### Text block
Benguet folk go to court to rid air of fowl odor

RUNNING AFOUL OF THE LAW Fertilizer dealers, who provide growers of salad vegetables with chicken manure in Benguet province, run afoul of the law, as the smell of bird droppings in their warehouses assaults the noses of residents of Trinidad and Tublay towns. —EV ESPIRITU

RUNNING AFOUL OF THE LAW Fertilizer dealers, who provide growers of salad vegetables with chicken manure in Benguet province, run afoul of the law, as the smell of bird droppings in their warehouses assaults the noses of residents of Trinidad and Tublay towns. —EV ESPIRITU

LA TRINIDAD, Benguet — The mayor and residents of this Benguet capital town have asked a court for an environmental protection order against fertilizer dealers, who stock chicken droppings in warehouses here and in neighboring Tublay town.

The petition filed in the Benguet Regional Trial Court on Nov. 5 said organic fertilizer traders were responsible for air pollution in the community.

### Information supplied
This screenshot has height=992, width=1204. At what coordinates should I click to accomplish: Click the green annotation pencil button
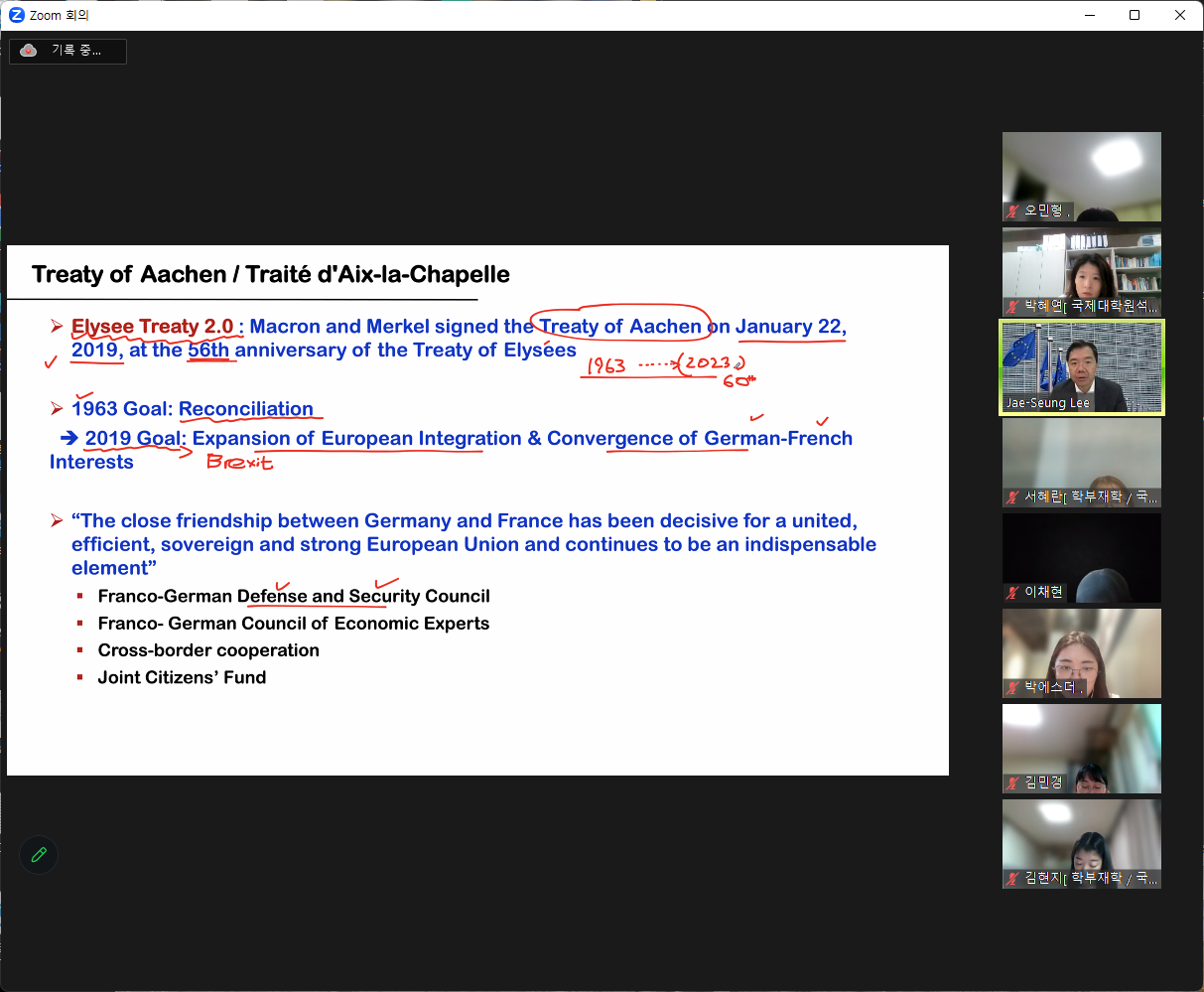[x=39, y=855]
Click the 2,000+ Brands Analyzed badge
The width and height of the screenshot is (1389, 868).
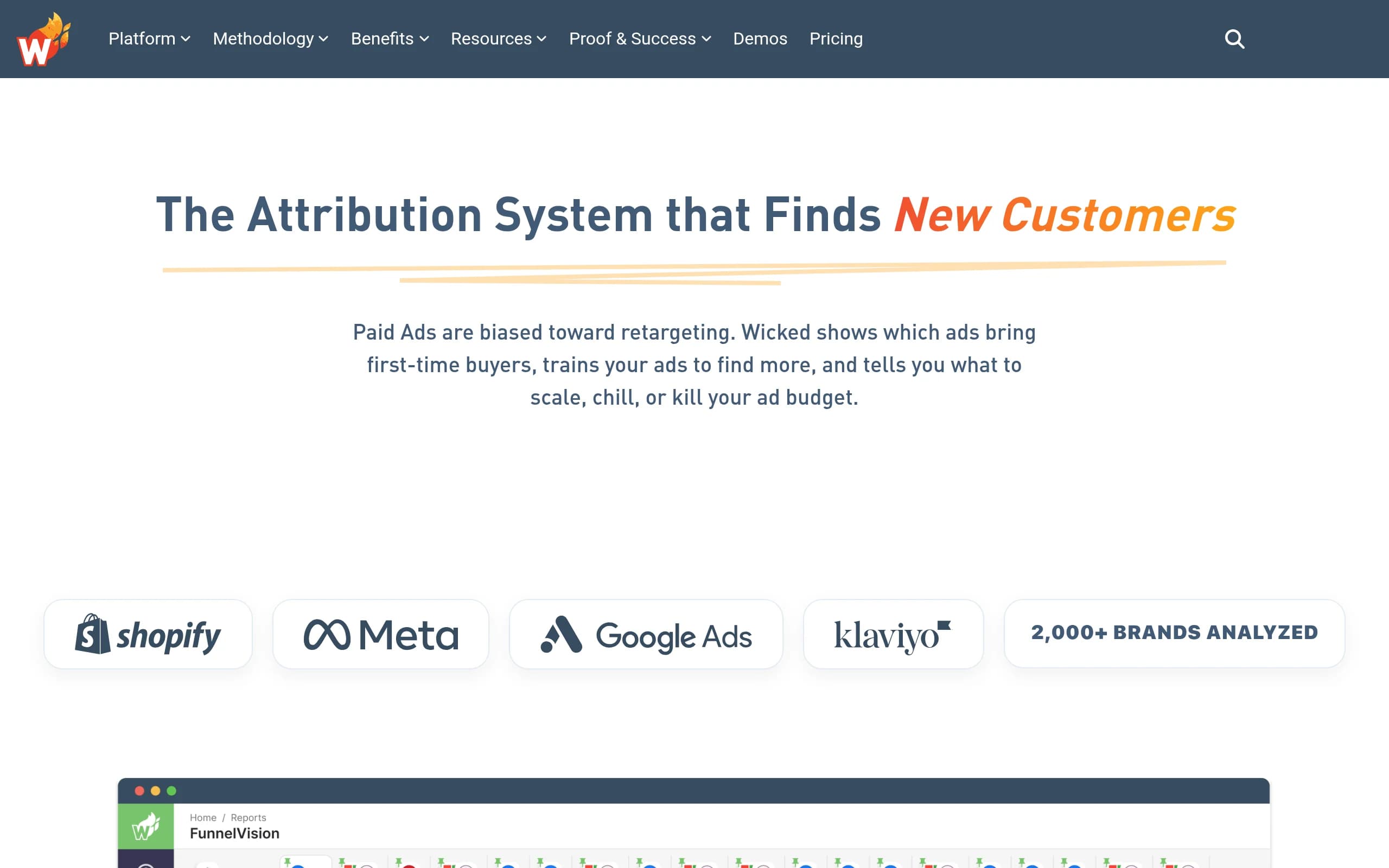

### Required task A
According to the Benguet manure odor article, on what date was the petition filed in the Benguet Regional Trial Court?
### Required task B
Continue the Benguet manure odor article from where it stops.

### Written response A
Nov. 5

### Written response B
It said a temporary environmental protection order (Tepo) would “serve as a lesson to other businessmen not to trample on the well-being of small citizens and [their right] to breathe clean and fresh air.”

Vegetable farming

Chicken droppings are highly valued by Benguet vegetable gardeners as organic fertilizers.

Benguet farms, some carved out of mountain slopes, supply most of the salad vegetable demand of Metro Manila.

But La Trinidad has banned the storage and sale of chicken waste in the municipality, because of its noxious smell, after getting a 2009 court order prohibiting the trade in the villages of Shilan, Tomay and Dengsi for being a public nuisance.

Chicken droppings traders, however, resumed operations, particularly on land covered by a boundary dispute between La Trinidad and Tublay.

Foul smell

The lawsuit, filed by 11 La Trinidad residents, including Mayor Romeo Salda, claimed that the dung trade had rendered their neighborhoods “no longer conducive for living” because of the foul smell.

The petitioners attributed respiratory ailments, allegedly afflicting La Trinidad children, to the fertilizer dealers.

They also said “pollutants coming from the stored chicken dung may have seeped into the soil and polluted the water source nearby.”

Fish, crabs disappearing

The complaint did not cite any environmental studies to prove this claim, except for testimonies from the community that “fish, crabs, tadpoles and other water life have disappeared.”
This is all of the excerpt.